Artists Space

The Battle for Picasso’s Mind

June 7, 2013, 7pm

Lynda Morris’ talk will present key aspects of her ongoing research into Picasso’s politics, following on from keynote lectures given by her for Picasso in Palestine in Ramallah in 2011, and in Gernika for the 75th Anniversary of Guernica in 2012. Morris is currently research professor at Norwich University of the Arts.

Pablo Picasso looking at an image of Joseph Stalin.
[Pablo Picasso looking at an image of Joseph Stalin.]

Lynda Morris curated Picasso: Peace and Freedom for Tate Liverpool, the Albertina, Vienna and Louisiana Museum of Modern Art, Denmark, in 2010-11. The exhibition concentrated on the post-war period of Picasso’s career, revealed in the Political Papers in the archives of Museé Picasso, Paris. The papers showed his membership of the French Communist Party from 1944 until his death. As a result he was never allowed into the USA, and when invited to the USSR he chose not to go. He travelled to England in November 1950 for the Sheffield Peace Congress. It was cancelled when many delegates were refused entry to the country.

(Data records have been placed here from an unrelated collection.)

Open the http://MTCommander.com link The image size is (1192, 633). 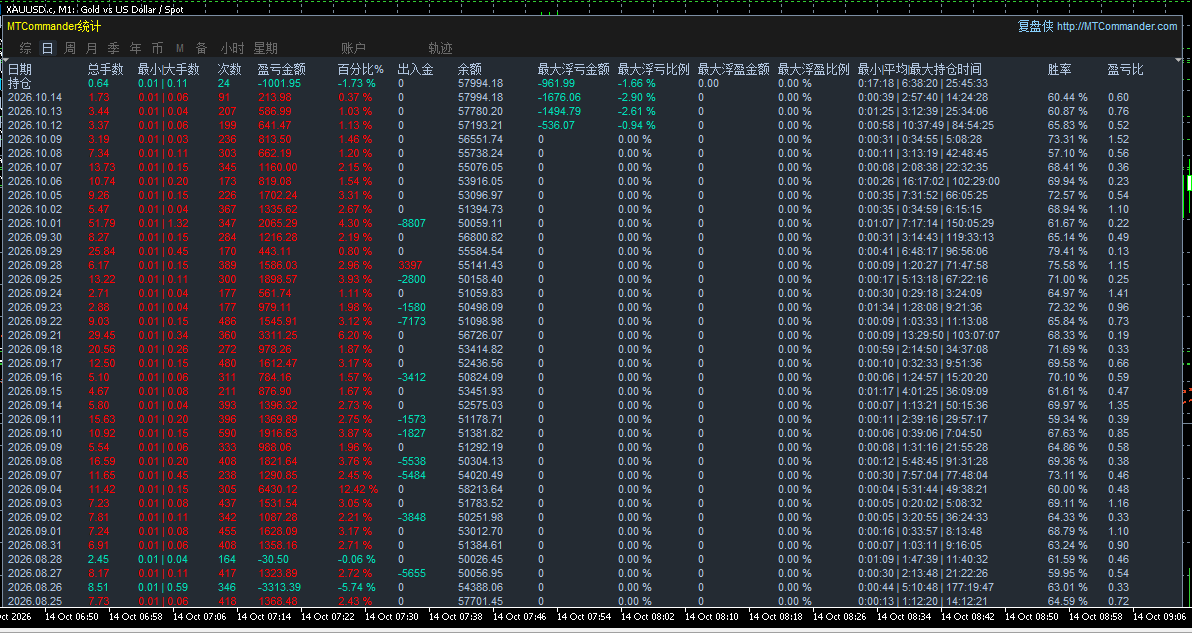(x=1117, y=26)
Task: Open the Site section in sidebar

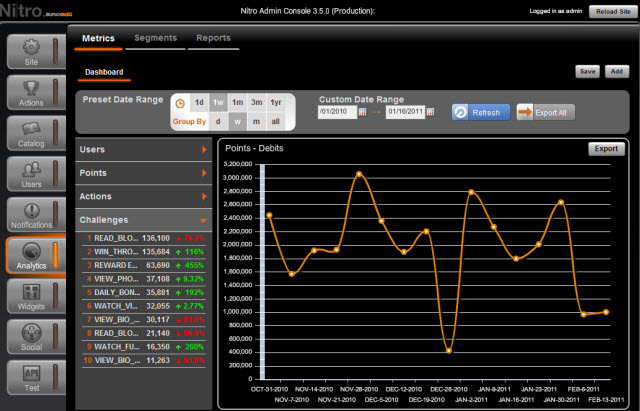Action: [32, 52]
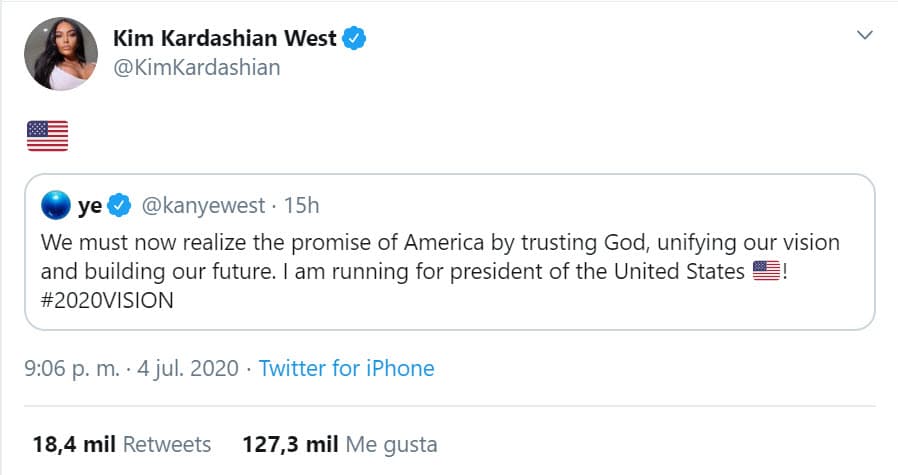Screen dimensions: 898x475
Task: Click ye's globe avatar in quoted tweet
Action: pyautogui.click(x=56, y=205)
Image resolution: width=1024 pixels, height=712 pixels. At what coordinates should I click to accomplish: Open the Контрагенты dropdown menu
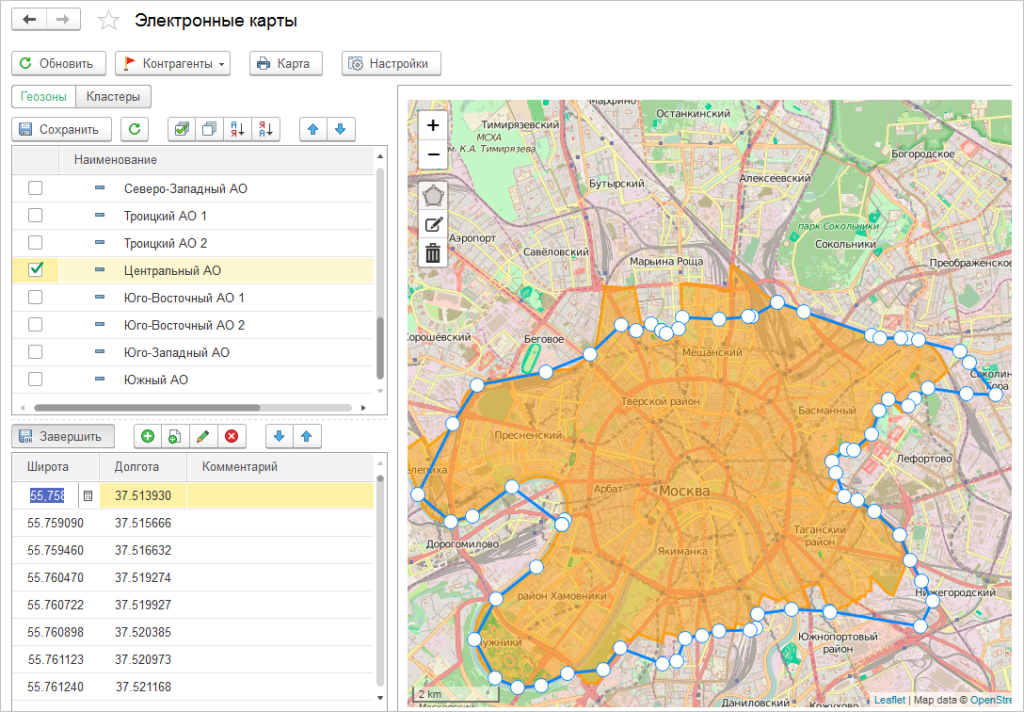173,63
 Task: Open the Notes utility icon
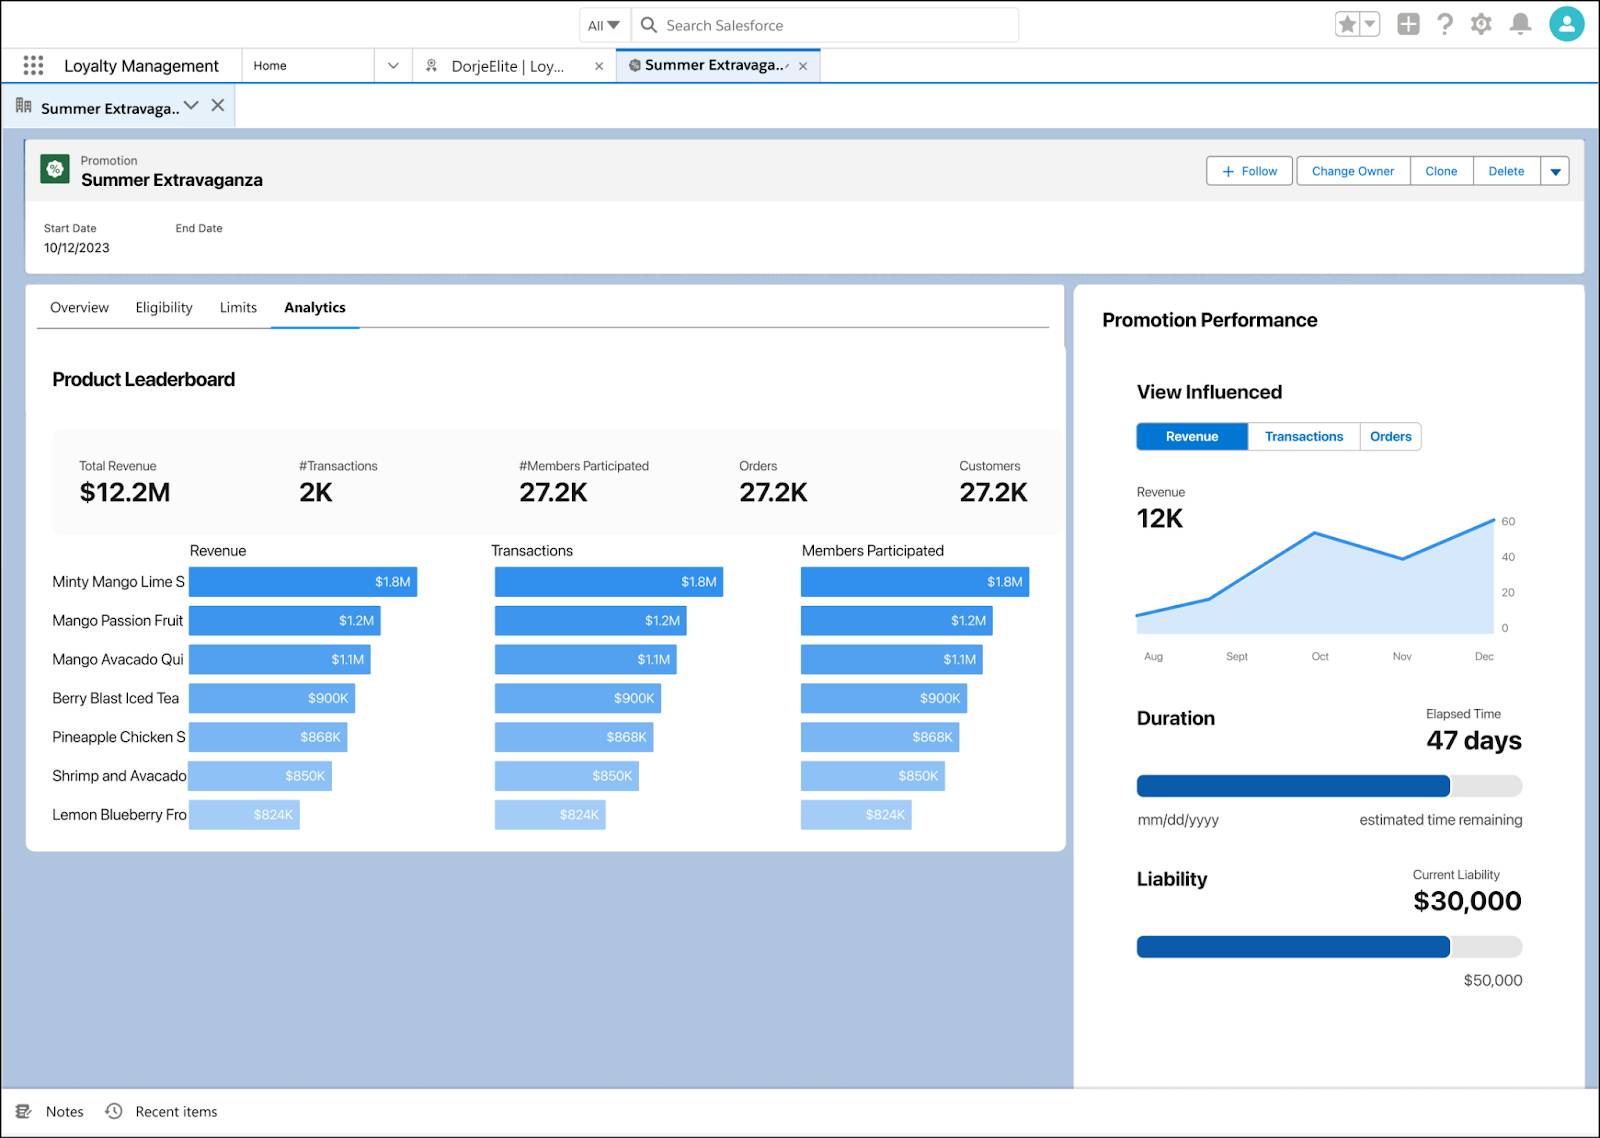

Picasso never returned to England.

Through the tracing of Picasso’s political correspondence to individuals and groups in North America, the Caribbean, Europe and Africa, Morris’ detailed investigations construct a picture of transnational engagement by the artist, and the impact that this had on both his work, and the circumstances of particular struggles. “The Battle for Picasso’s Mind” was a term used by Tom Braden, the CIA agent who put together the International Organizations Division, that funded dozens of cultural front organizations in Europe from 1948 onwards. It highlights the perceived importance of the position taken by Picasso during the Cold War, and the complexities of the critical and theoretical reception of his work in the post-war period.

Lynda Morris: The Battle for Picasso's Mind. Talk documentation, June 7, 2013, Artists Space. [Video documentation of a woman giving a talk and PowerPoint presentation of recent research.]